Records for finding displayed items
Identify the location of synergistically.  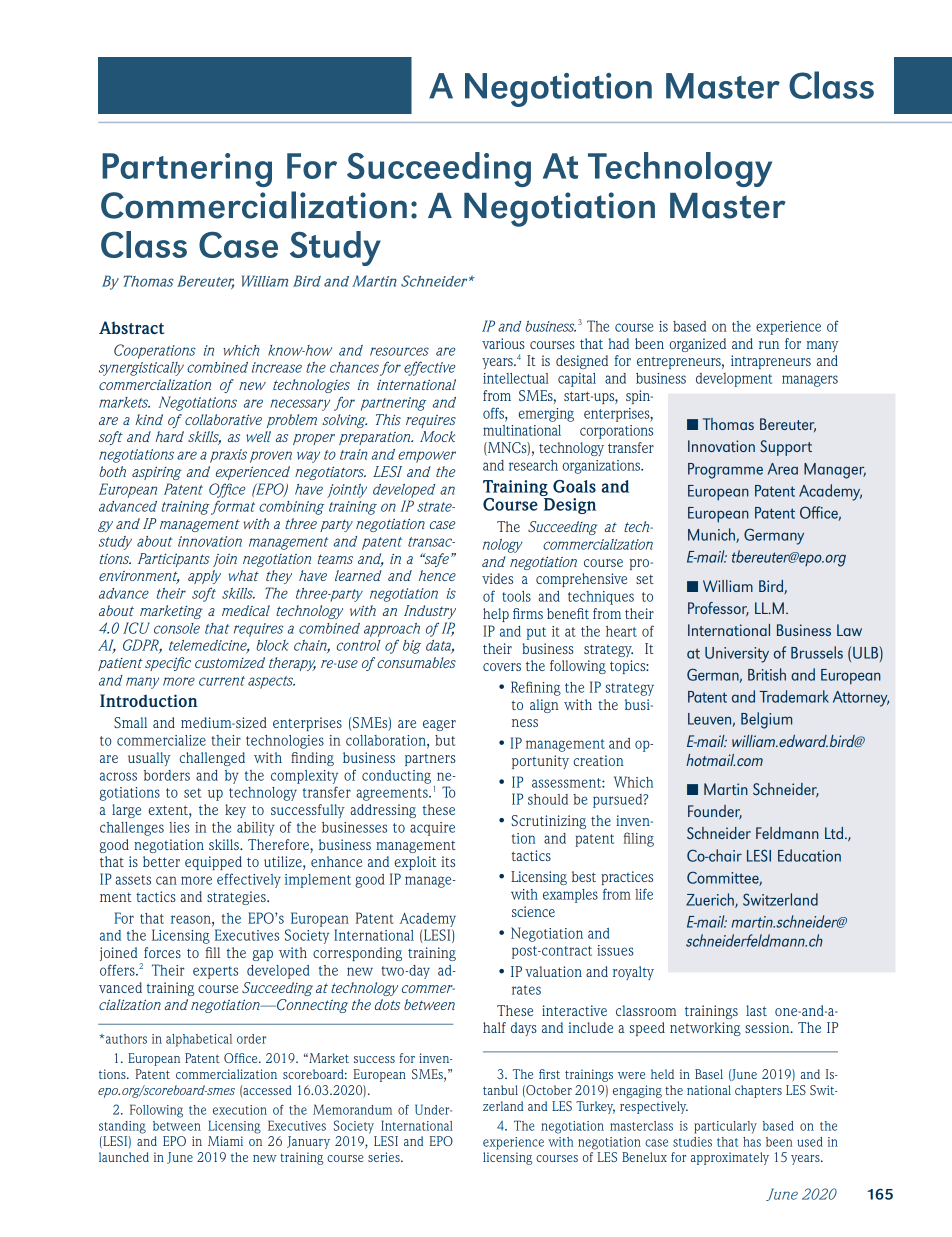
(141, 369).
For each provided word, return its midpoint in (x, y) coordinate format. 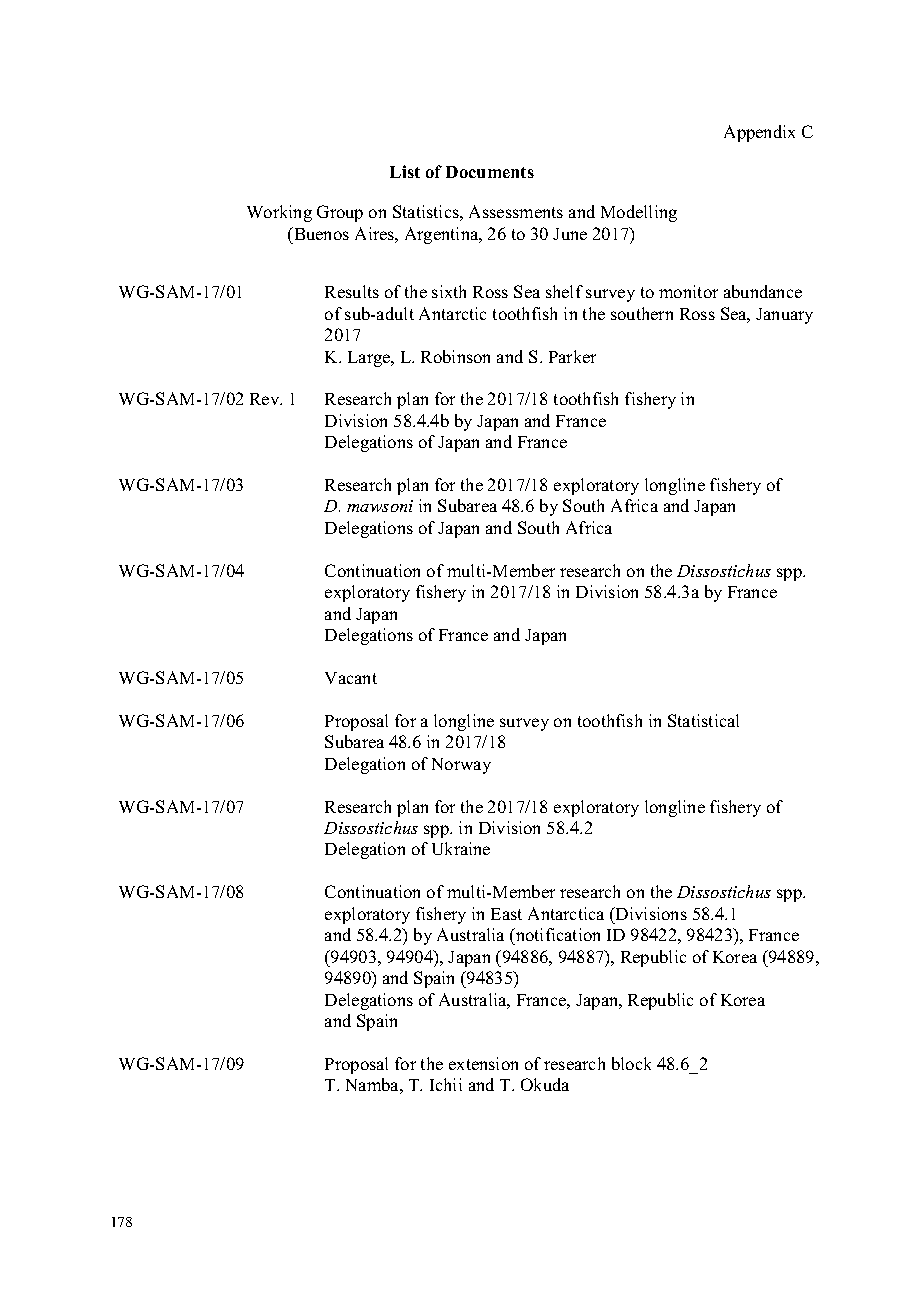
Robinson (455, 356)
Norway (461, 766)
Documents (490, 172)
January (784, 316)
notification (557, 934)
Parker (572, 356)
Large (370, 359)
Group (340, 213)
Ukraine (461, 848)
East (506, 914)
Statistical (703, 720)
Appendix (759, 133)
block (631, 1063)
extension (483, 1063)
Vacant (351, 678)
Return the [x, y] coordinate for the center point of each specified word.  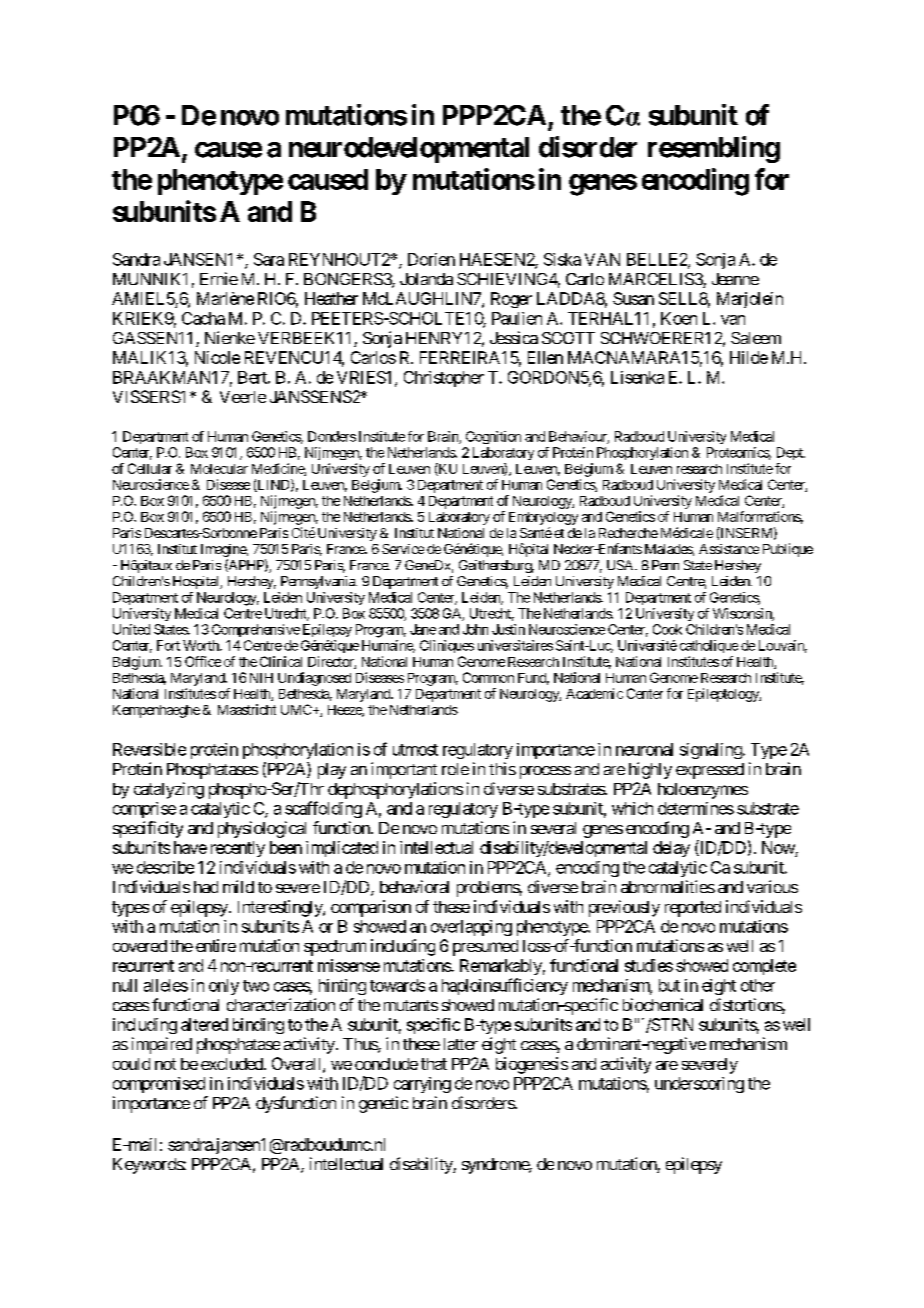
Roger [511, 300]
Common [488, 677]
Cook [667, 629]
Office [203, 661]
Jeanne [735, 279]
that [434, 1064]
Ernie [219, 278]
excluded [233, 1064]
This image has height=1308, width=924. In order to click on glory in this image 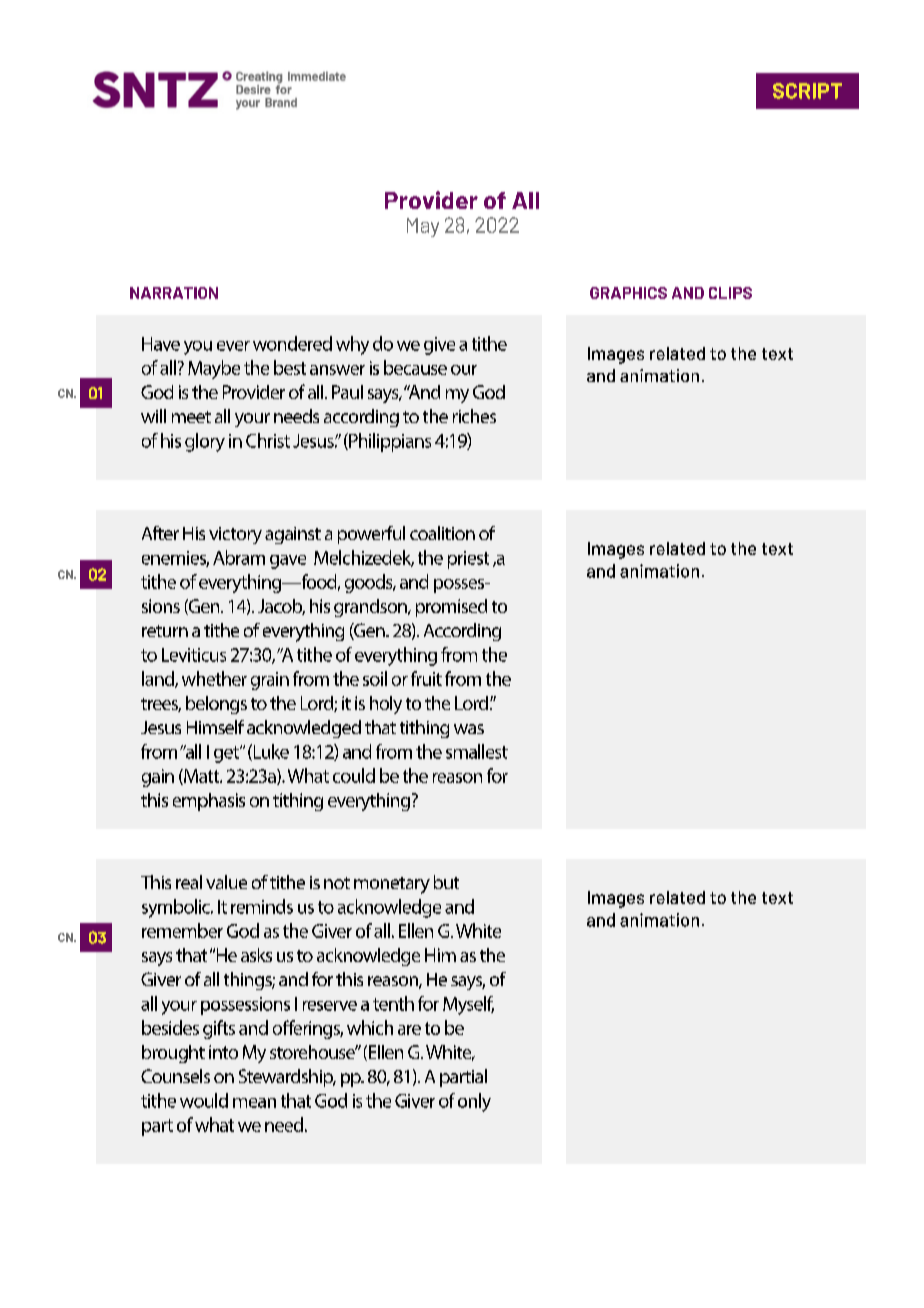, I will do `click(205, 442)`.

→ GIVEN EXERCISE: Extract everything from the start of the records down to and including the line containing "Vacant (351, 678)", reproducing those lines verbatim but without the pictures.

→ TASK OUTPUT:
Identify the location of synergistically.  
(141, 369).
For each provided word, return its midpoint in (x, y) coordinate format. 
Robinson (455, 356)
Norway (461, 766)
Documents (490, 172)
January (784, 316)
notification (557, 934)
Parker (572, 356)
Large (370, 359)
Group (340, 213)
Ukraine (461, 848)
East (506, 914)
Statistical (703, 720)
Appendix (759, 133)
block (631, 1063)
extension (483, 1063)
Vacant (351, 678)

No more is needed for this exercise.